Friday 24 March 2017

Wisdom of the Mountains


Wisdom of the mountains from Van Osch Films on Vimeo.

The Pamiri people of Afghanistan and Tajikistan are among the most isolated communities in the world. They live according to centuries-old traditions. Slowly but surely Western influences enter this remote mountain region.
In this documentary film we travel through the Pamir Mountains with Frederik van Oudenhoven. He is the author of ‘With our own hands’, a book about the traditional dishes and the food and farming culture of the Pamiri people. It is the first written source about their culture that is accessible in their own language. Frederik brings his book back to its source. He speaks with farmers about the struggles they are facing: can the Pamiri people stay true to their old traditions while adapting to a new world?

11 April 2017: Frederik van Oudenhoven presents the documentary film Wisdom of the Mountains in Leiden University

Time
17.00-18.30 hrs 

Venue Lipsius Building
Room 147
Leiden 


Followed by drinks! All welcome!

Wisdom of the Mountains 

The Pamir people in Tajikistan and Afghanistan are among the most isolated communities in the world. They live according to century old traditions. Yet slowly but surely the Western world enters this remote mountain area.
In the documentary film Wisdom of the Mountains the crew travels through the Pamir Mountains together with Frederik van Oudenhoven. He is the author of ‘With our own hands’, a book about traditional dishes and the food and farming culture of the Pamiri people. He brings his book back to its source. Frederik speaks with farmers about the changes they are facing: Are they staying true to their old traditions or will they – slowly but surely – adopt the Western influences.

Trailer Wisdom of the Mountains

With Our Own Hands. A Celebration of Food and Life in the Pamir Mountains of Afghanistan and Tajikistan

About the book 
In the autumn of 2009, a grandmother in the village of Mun, in the Ghund valley of the Tajik Pamir Mountains, approached two young researchers and asked them to write down her old recipes. “I want to share them with my children and grandchildren while I still remember what I know,” she said.

Surrounded by her family and neighbours, the conversations about the recipes became a passage into the timeworn traditions of the Pamir Mountains and the rapid changes they now face. Over the following years, her voice was joined by those of many other grandmothers and grandfathers, children, teachers and farmers. Together they are this book: a unique and intimate portrait of the Pamir Mountains of Afghanistan and Tajikistan.
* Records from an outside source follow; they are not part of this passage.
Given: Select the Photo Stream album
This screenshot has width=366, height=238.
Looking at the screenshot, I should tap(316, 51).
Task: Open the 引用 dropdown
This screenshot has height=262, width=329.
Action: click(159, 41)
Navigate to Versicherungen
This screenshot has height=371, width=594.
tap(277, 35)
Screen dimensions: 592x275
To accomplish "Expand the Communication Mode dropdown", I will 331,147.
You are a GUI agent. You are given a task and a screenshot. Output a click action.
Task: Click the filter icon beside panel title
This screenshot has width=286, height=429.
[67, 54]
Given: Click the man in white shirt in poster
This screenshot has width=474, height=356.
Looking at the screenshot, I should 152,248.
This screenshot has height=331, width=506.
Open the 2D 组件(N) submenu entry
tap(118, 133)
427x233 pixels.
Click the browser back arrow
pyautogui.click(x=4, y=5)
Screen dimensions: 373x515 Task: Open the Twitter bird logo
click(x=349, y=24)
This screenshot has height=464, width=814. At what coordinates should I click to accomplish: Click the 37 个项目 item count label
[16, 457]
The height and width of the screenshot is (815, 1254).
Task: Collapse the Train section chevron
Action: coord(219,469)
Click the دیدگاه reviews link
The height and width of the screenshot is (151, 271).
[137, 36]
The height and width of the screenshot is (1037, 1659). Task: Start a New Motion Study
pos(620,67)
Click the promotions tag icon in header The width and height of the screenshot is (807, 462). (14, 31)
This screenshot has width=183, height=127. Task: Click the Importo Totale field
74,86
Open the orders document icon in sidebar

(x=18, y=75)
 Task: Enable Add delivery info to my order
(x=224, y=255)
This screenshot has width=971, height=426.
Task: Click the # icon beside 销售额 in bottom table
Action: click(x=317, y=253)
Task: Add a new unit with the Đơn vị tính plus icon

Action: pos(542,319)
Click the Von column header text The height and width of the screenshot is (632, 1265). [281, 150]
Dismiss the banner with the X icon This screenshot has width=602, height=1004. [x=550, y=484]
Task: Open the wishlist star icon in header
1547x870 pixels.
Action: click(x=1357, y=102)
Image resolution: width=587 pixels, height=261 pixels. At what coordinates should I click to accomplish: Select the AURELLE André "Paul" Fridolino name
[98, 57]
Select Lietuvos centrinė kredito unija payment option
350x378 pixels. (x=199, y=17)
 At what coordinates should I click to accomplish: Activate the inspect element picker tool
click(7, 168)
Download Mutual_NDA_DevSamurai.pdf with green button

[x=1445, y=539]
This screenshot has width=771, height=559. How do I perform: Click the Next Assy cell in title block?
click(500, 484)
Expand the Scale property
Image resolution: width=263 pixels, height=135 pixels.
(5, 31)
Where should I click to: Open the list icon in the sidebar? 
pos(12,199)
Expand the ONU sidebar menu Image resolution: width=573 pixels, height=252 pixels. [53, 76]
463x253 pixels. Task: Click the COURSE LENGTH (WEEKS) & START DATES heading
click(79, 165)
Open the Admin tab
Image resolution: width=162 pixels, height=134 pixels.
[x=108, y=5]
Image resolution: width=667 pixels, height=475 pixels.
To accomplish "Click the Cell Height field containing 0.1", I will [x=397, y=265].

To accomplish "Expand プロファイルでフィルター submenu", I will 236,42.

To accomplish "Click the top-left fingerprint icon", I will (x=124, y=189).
"This...may be one of the most beautiful books I have ever read..!" Frénk van der Linden. Listen to the interview with Frederik van Oudenhoven (in Dutch) on Radio 1 from 19 August 2015.

About the authors 
Frederik and Jamila first met over a bowl of apricot soup in the village of Darmorakht in the Tajik Pamirs. Frederik was introduced to the Pamirs through his research on agricultural biodiversity conservation at Bioversity International in Rome. Jamila was working with the Aga Khan Foundation’s rural development programme.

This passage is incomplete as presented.